Court Opinion

ID: 7964966
Source: CourtListenerOpinion
Date Created: 2022-09-09 00:49:46.993065+00
Date Added: 2024-06-11T16:34:36.941271
License: Public Domain

Berry and Vanderburgh, JJ.,
{dissenting.) If we do not misapprehend the majority opinion, it proceeds upon the ground that a creditor’s “release” in the terms of the statute is sufficient; but that inasmuch as the insolvent’s discharge is effected by the judgment, and not by the “release,” if the “release” contain provisions in addition to and beyond the terms of the statute, the legal operation of the judgment is not thereby affected.

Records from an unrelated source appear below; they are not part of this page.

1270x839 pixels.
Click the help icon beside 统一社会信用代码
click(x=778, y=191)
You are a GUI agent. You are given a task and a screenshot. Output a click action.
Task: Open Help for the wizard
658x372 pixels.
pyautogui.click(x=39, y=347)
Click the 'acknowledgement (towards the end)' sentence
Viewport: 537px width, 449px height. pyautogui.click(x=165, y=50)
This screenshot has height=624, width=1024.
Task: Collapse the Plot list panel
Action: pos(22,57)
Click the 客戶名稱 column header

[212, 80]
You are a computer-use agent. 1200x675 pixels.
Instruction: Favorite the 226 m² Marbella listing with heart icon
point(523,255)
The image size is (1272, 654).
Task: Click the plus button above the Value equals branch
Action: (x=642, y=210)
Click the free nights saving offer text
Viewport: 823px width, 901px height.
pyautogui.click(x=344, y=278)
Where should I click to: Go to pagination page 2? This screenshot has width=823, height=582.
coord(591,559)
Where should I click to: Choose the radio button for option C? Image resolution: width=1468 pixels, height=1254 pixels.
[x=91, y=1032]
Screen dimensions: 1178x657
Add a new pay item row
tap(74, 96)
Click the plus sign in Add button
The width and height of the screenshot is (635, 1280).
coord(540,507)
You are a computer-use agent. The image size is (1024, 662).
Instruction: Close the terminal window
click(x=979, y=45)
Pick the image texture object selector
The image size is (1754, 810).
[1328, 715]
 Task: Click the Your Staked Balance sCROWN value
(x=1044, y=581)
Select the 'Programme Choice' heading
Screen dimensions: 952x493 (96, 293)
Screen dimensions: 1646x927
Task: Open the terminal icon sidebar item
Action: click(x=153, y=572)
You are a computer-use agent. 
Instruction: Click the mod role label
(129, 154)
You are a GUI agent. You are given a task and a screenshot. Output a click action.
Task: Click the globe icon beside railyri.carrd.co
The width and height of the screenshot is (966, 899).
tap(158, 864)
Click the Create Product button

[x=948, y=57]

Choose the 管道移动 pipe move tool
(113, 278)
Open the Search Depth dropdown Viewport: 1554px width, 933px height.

If this latter position is not sound, the conclusion based upon it in the majority opinion must be wrong; if it is sound, then the assignee in this case was entirely right in his position that the release which he was entitled to receive before paying a dividend should follow the terms of the statute; and if he was right, why should he have been put in the wrong by being required to accept a release which, in addition to the terms of the statute, contained other provisions which the statute does not mention ? To say that as the legal operation of the judgment is not affected by these additional provisions of the release, neither the assignee nor the estate which he represents is substantially aggrieved by being required to accept a release containing them, seems to us a non sequitur.
The assignee, being entirely ready to do what the statute requires, and therefore being entirely in the right, is brought up upon an order to show cause, and compelled to do what he was willing to do of *99his own motion, and something more, which, as the majority opinion in effect holds, was entirely superfluous; whereas, the assignee being all the while entirely in the right, the order to show cause should have been discharged, with costs to him. But as the matter stands, he has been put to wholly unnecessary trouble and expense, and, as a matter of common prudence, has been compelled to take an appeal to this court in order (if not completely to protect himself) to reduce the risk of complying with the order of the court below; and all this when he was entirely right in the first place.
We think that the assignee should be vindicated here by the reversal of the action of the court below. We should not say so much if this were an indifferent question of ordinary practice. But, as very sensibly suggested by the counsel for the assignee, we think it a matter of no little practical and substantial importance that assignees under our insolvent act should be permitted to obey the statute, and require and accept releases in the terms of the statute, and without being embarrassed by being required to investigate and determine whether provisions wholly beyond the terms of the statute are or are not safe and proper to be inserted in the release.